UH Conrad N. Hilton College of Hotel and Restaurant Management Offers Tips for Turkey Lovers

Good preparation of your holiday food will ensure a happy holiday. These tips are offered by Jay Neal, assistant professor of food science. 

•    The main difference is when you buy the bird. If you’re buying fresh, make the purchase one or two days before you plan to cook it. If frozen, keep frozen until you are ready to thaw it. Turkey
•    There are three ways to defrost a turkey: in the refrigerator, in cold water or the microwave (if it will fit). If defrosting in the fridge, allow 24 hours for every four to five pounds (four- to 12-pound bird—allow one to three days, 12 to16 pounds—three to four days, 16 to 20 pounds—four to five days, 20 to 24 pounds takes five to six days).
•    If you are defrosting in cold water, plan for two to six hours for a four- to 12 pound turkey, 12 to 16-pound turkey takes about six to eight hours, 16 to 20-pound turkey takes about eight to 10 hours, so plan ahead.

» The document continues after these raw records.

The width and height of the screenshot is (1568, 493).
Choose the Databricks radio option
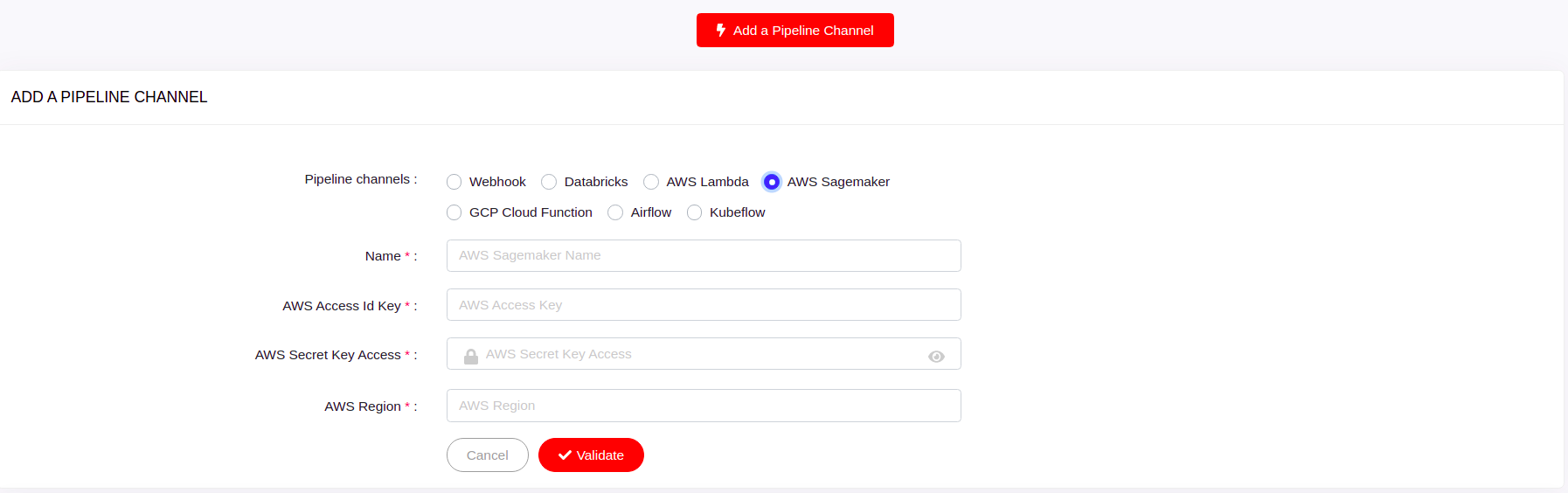click(549, 182)
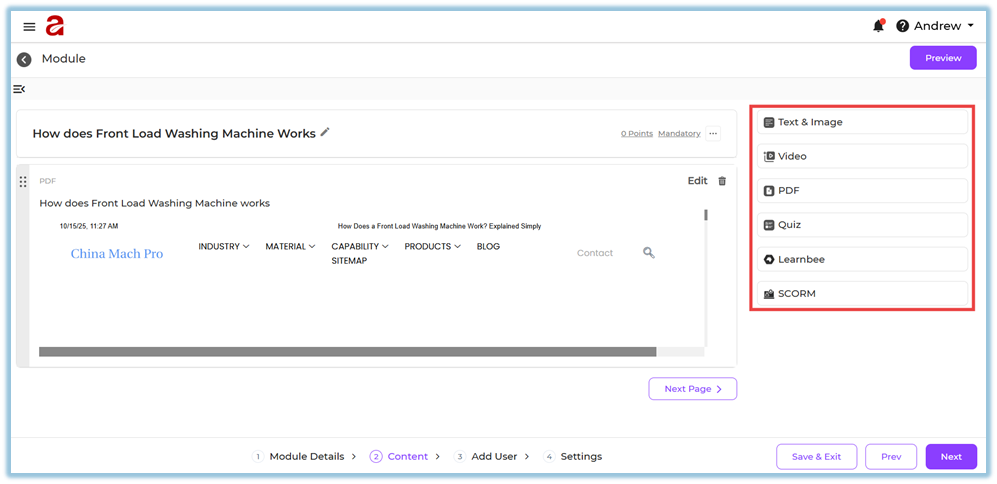Image resolution: width=997 pixels, height=484 pixels.
Task: Go to the Module Details step
Action: (x=305, y=456)
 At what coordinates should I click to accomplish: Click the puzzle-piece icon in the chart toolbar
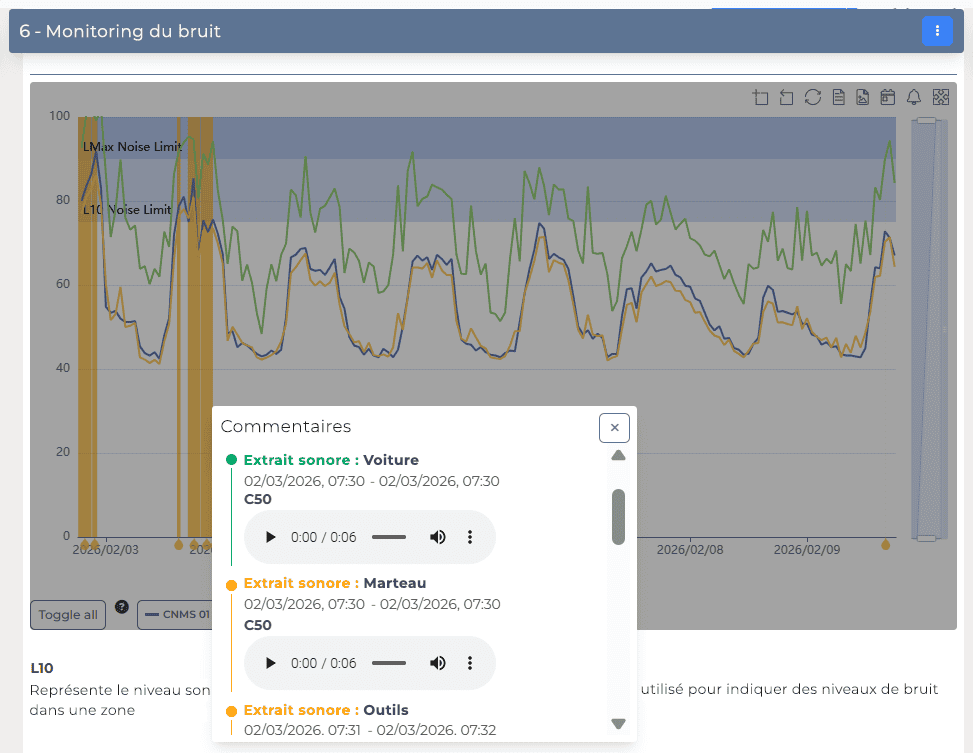(x=940, y=97)
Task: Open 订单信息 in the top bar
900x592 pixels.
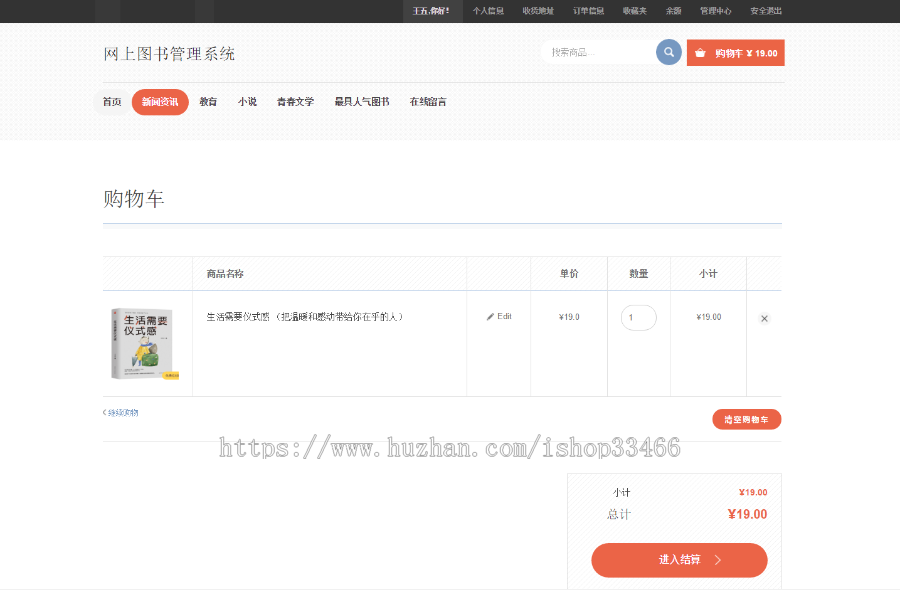Action: [588, 11]
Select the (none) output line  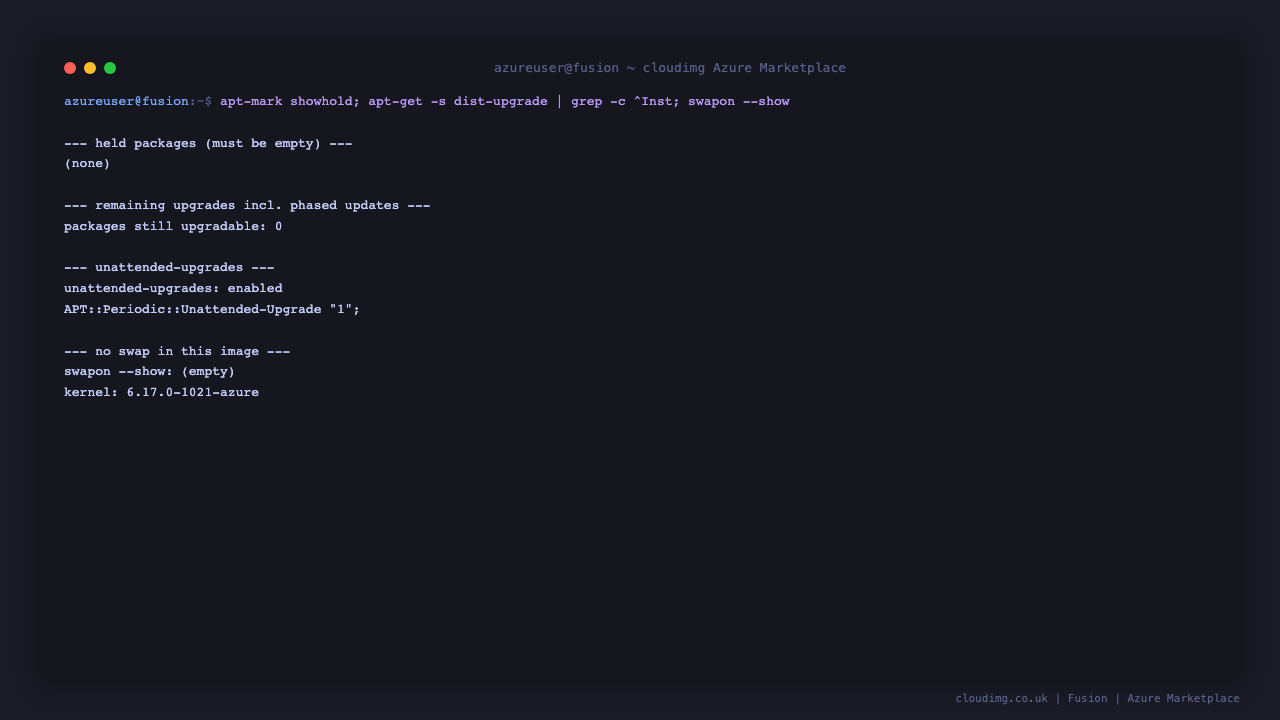point(87,163)
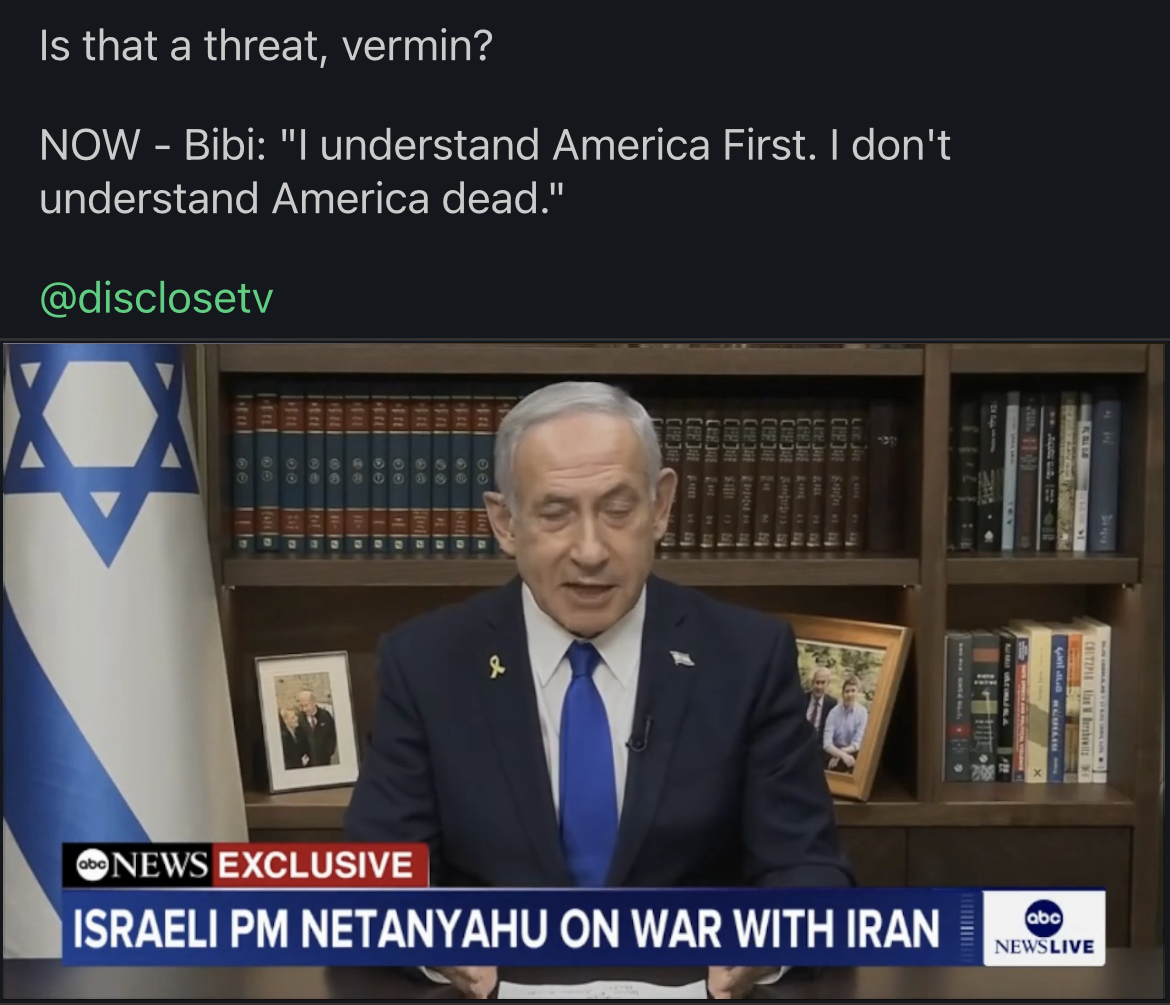This screenshot has width=1170, height=1005.
Task: Click the stack of books on the lower right shelf
Action: point(1027,701)
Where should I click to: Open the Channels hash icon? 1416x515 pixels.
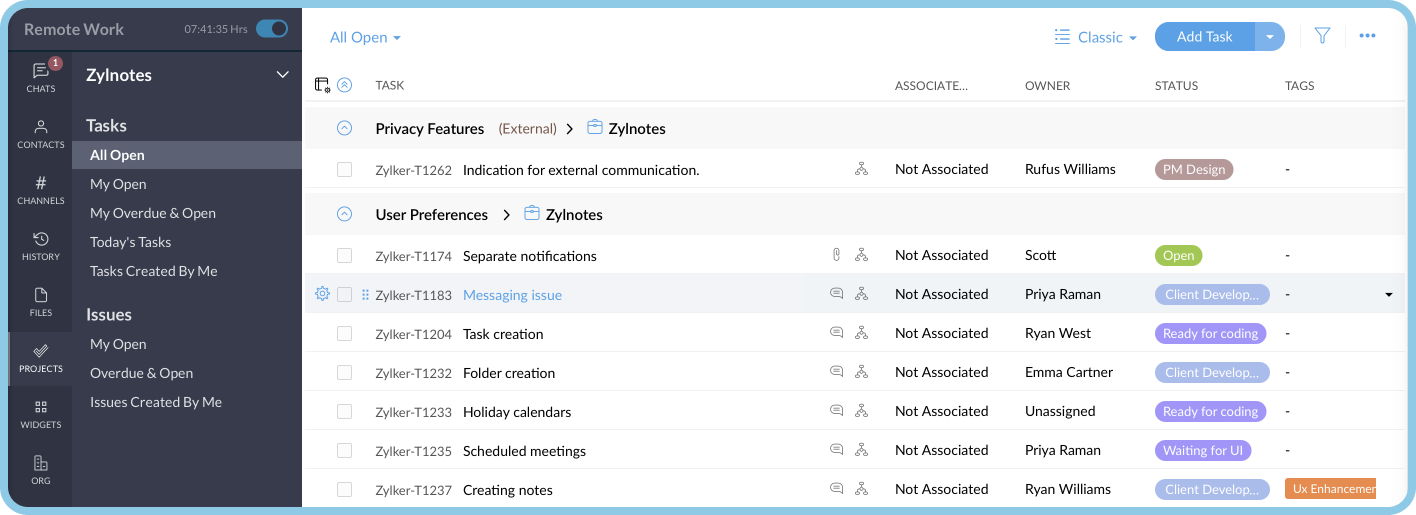pos(41,190)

•    Wash your hands before cooking, but don’t wash the turkey as juices can splatter over many surfaces
•    Drain the turkey bag over a trash can
•    Remove liver, neck and gizzards. Pat dry (don’t rinse) and prepare as usual
•    Dressing is safer because it is cooked outside the bird
•    Don’t let food sit out for more than four hours (two if there are elderly people)
•    Reheat all leftovers to 165°F

PROPER TEMPERATURE: Use a thermometer for everything! You should get a reading of 165°F for 15 seconds  for turkey. Place the thermometer in the breast and the thighs. If you are stuffing the bird, both the turkey and dressing must reach 165°F. The conventional pop-up thermometers are reasonably reliable.

Be very sure the turkey is thoroughly defrosted and dry (if it’s too wet, the frying will cause more pops and splashes when submerging it). Heat the oil, but do not fill the stock pot fully.  Remember the oil will rise when you place the turkey in it, creating a possible fire hazard. Be careful raising the bird out of the oil. Use a thermometer to check for a reading of 165°F.  Don’t forget to give yourself plenty of room. Keep the fire extinguisher handy as water won’t put out a grease fire.

SANITIZING YOUR KITCHEN AFTER A TURKEY-COOKING MARATHON: Wash everything that may come in contact with raw turkey juices (treat it like chicken). Most sprays are relatively effective, but it is better to spray the counters thoroughly, wipe with a towel, then let the sanitizer air dry.